At the time we were doing this redesign, a popular mobile email client called Mailbox (later acquired by Dropbox) had established an interesting design pattern that seemed like it had a lot of potential for Hangify.

I saw the potential to use the concept of an inbox to give users recommendations that they would then “sort” by indicating whether they were interested or not interested. This both created an opportunity to gamify regular use of the platform by adding a notification badge for the number of unsorted recommended events, and it gave us additional data points we could use to improve future recommendations and platform content.

We also adopted the top bar tab approach that Mailbox used to manage switching between lists, and we’d default to the “everything” list that is sorted by date as the initial experience, to help users find immediately relevant content as quickly as possible.

IOS designs

All designs for this project were created by me.
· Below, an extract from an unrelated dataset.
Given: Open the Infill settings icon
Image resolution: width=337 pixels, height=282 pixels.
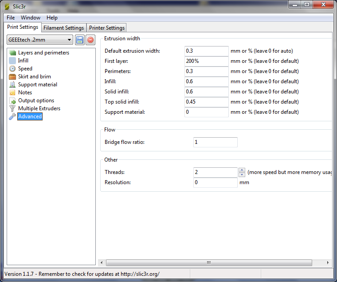Looking at the screenshot, I should click(12, 61).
The onboarding flow for our mobile app effectively describes how it works along with showing the core interface:

impact

The switch to mobile had a huge impact on our success metrics. Though it’s difficult to isolate the value of the platform shift / UX improvements alone from the rest of the marketing activities we engaged in after the app launch, we 4x’d our user-base in just 3 months after the app launch. And on weekly active usage (our main stickiness metric), we went from 13% WAUs of total users on the website to 37% WAUs 6 months post app launch. Engagement on push notifications was huge, with 30% to 70% of recipients opening notifications depending on the message. And with these notifications, users were taken to content they could engage with in the app immediately, so this rate is most comparable to the ~20% CTR we had with our email marketing messages.

Overall, we saw the giant leap (multiple x) we were hoping for in our success metrics, which led us to evaluate this as a very successful product launch.